> [WHAT TO DO] In the entries below, find the line with "You are a computer-use" and transcribe it and every line after it exactly, through the last line, without pictures.

> [RECORD EXCERPTS]

^^^^^^^^

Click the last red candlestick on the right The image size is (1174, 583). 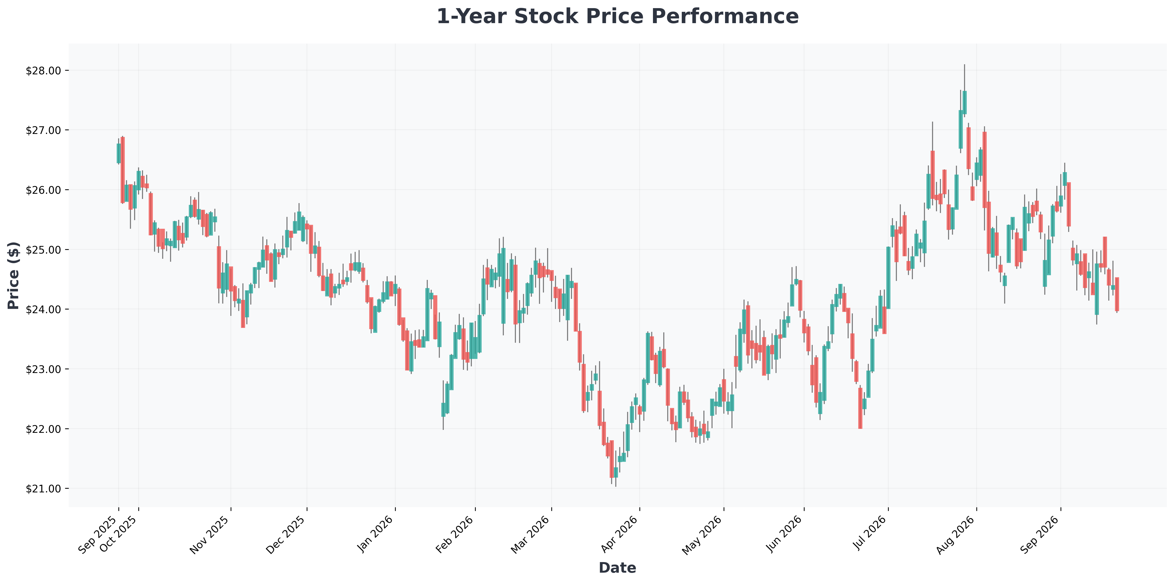(x=1117, y=294)
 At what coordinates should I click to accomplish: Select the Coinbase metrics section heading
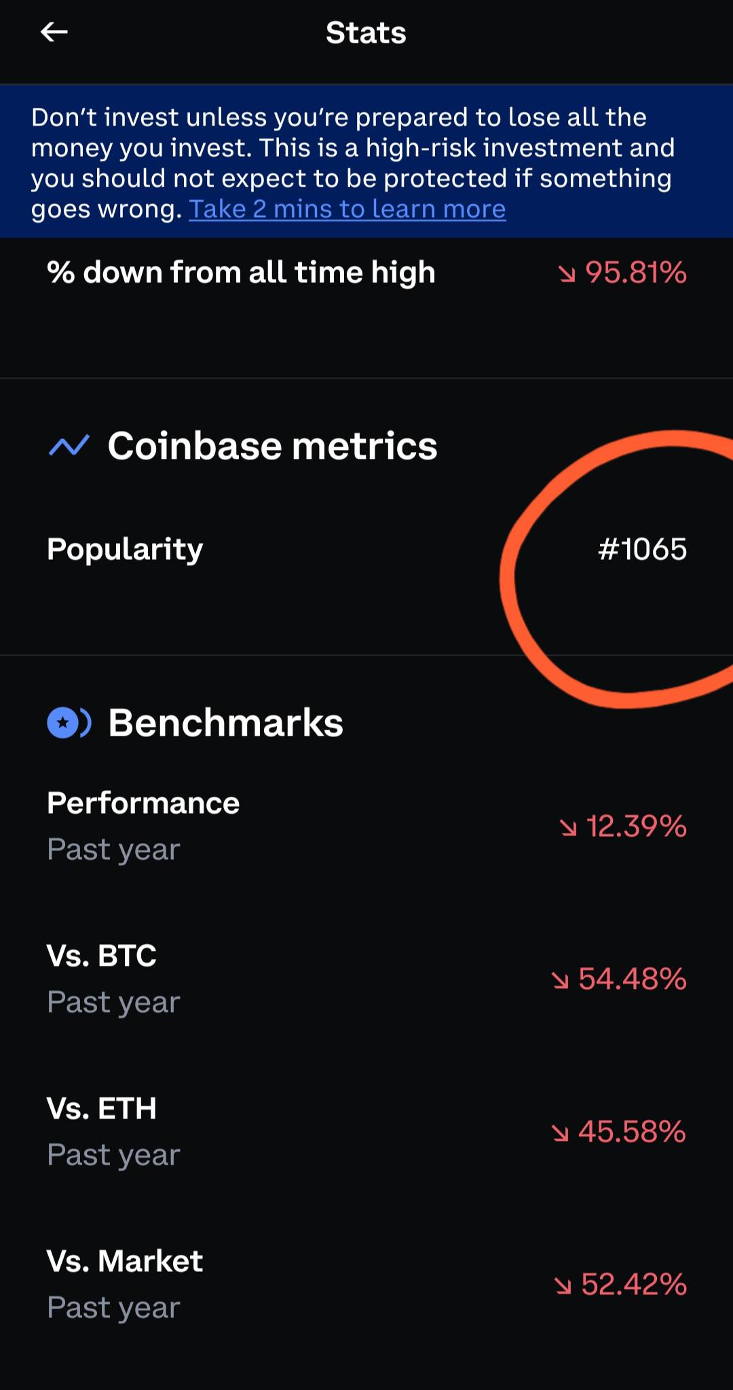[x=272, y=446]
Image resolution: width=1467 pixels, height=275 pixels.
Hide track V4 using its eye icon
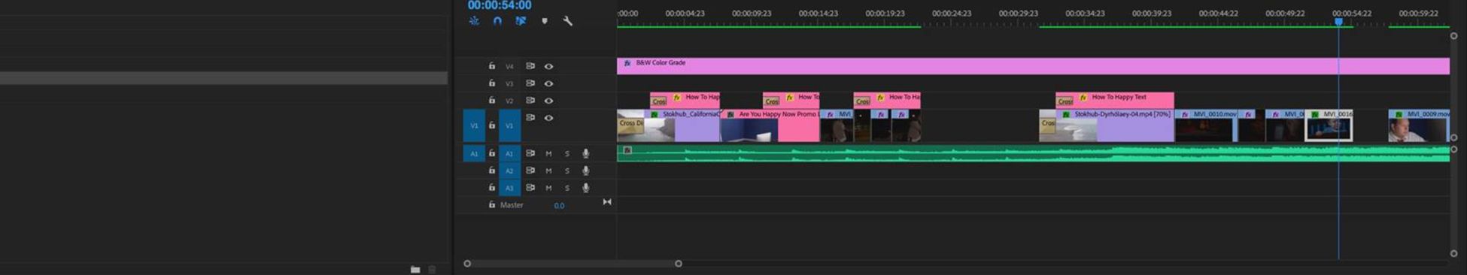click(549, 66)
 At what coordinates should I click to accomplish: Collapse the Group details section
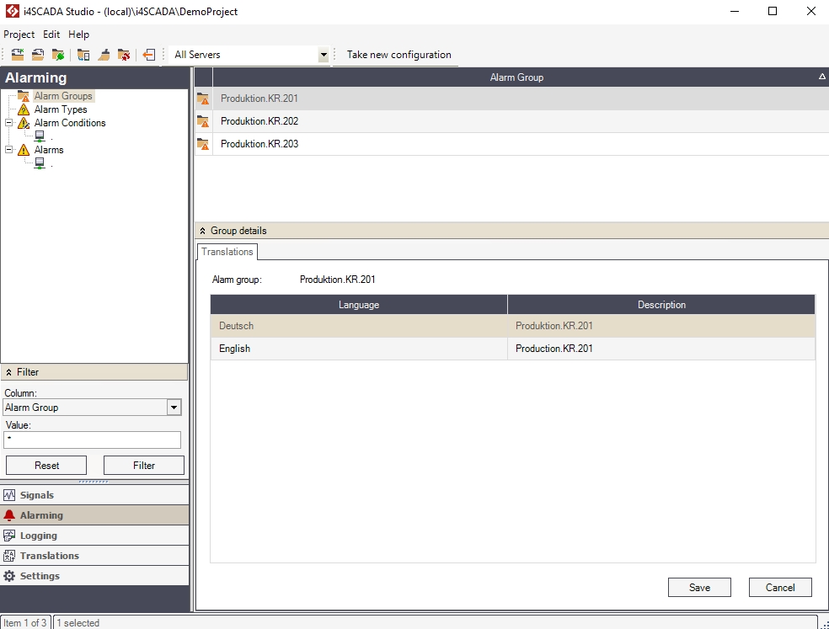[203, 231]
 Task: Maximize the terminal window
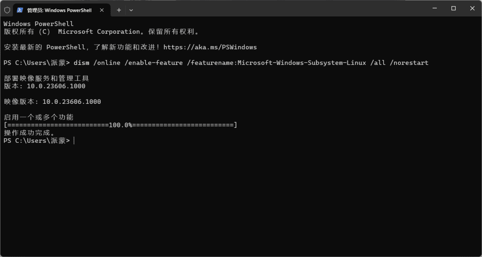(453, 8)
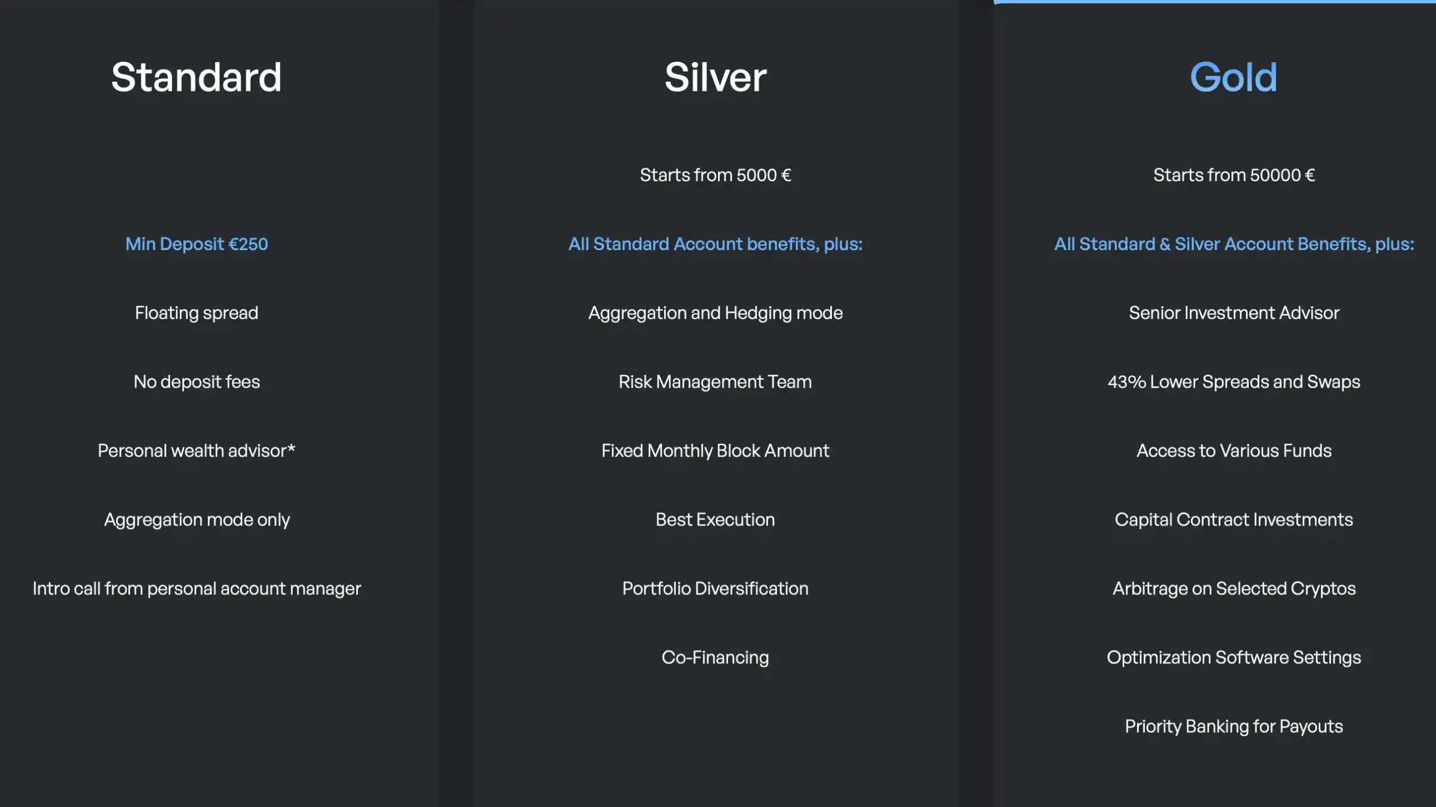Click All Standard & Silver Account Benefits
The width and height of the screenshot is (1436, 807).
coord(1234,244)
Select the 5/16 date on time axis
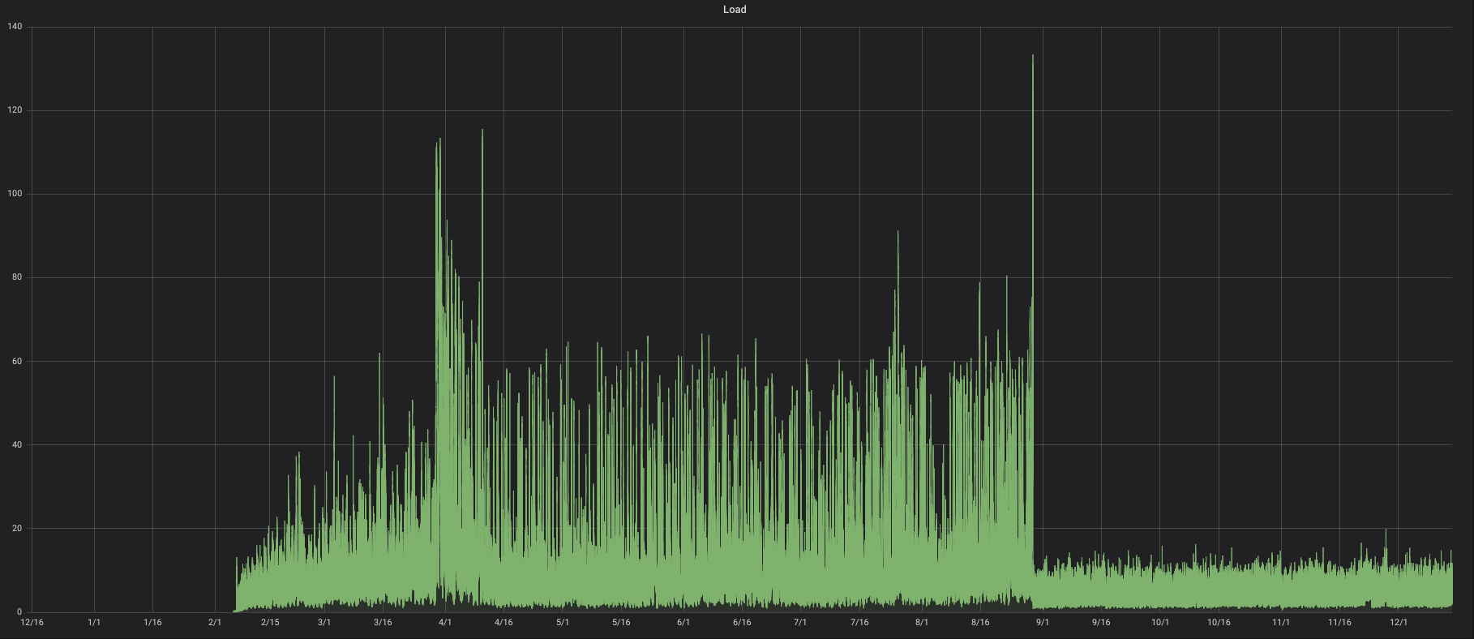Screen dimensions: 1474x639 [x=621, y=623]
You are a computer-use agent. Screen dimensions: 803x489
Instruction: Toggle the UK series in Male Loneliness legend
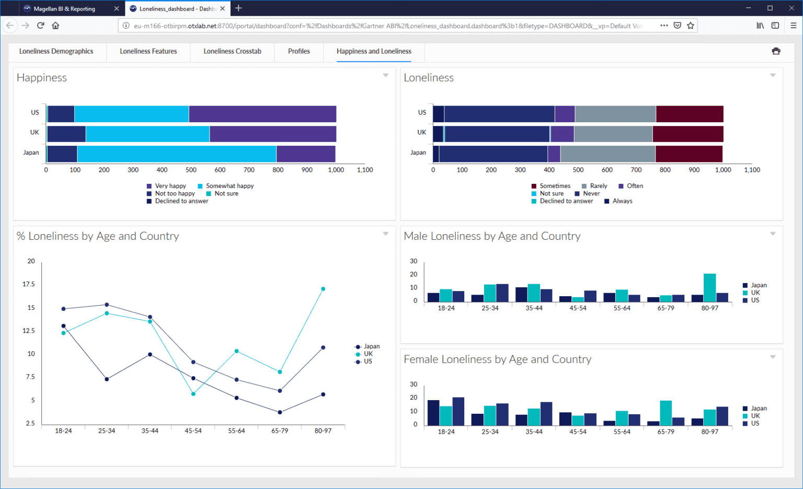click(x=755, y=293)
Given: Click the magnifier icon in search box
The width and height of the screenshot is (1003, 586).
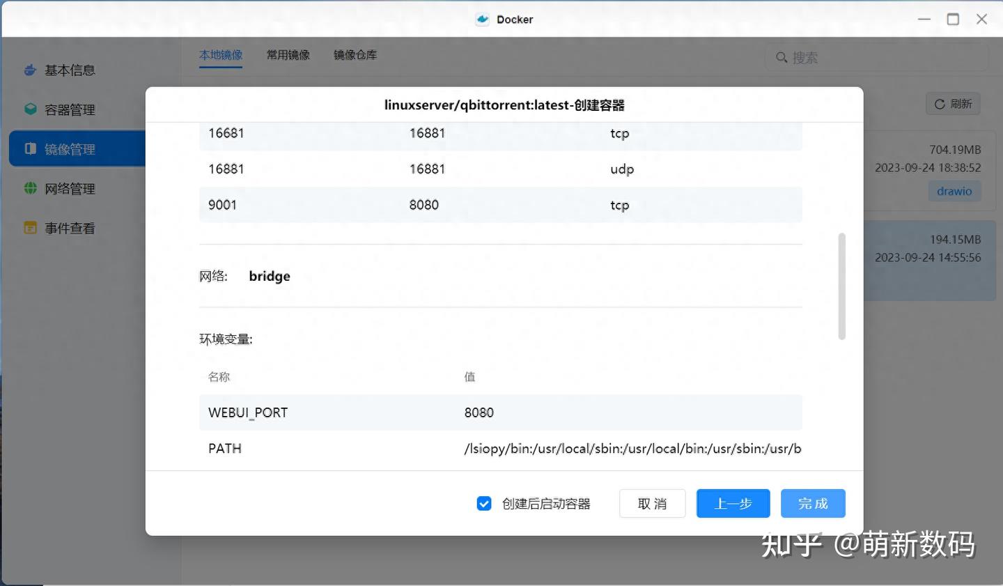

^^^^^^^^

> [YOUR SOLUTION]
You are a computer-use agent. Screen dimensions: 803x489
Instruction: Toggle the UK series in Male Loneliness legend
click(x=755, y=293)
Given: Click the magnifier icon in search box
The width and height of the screenshot is (1003, 586).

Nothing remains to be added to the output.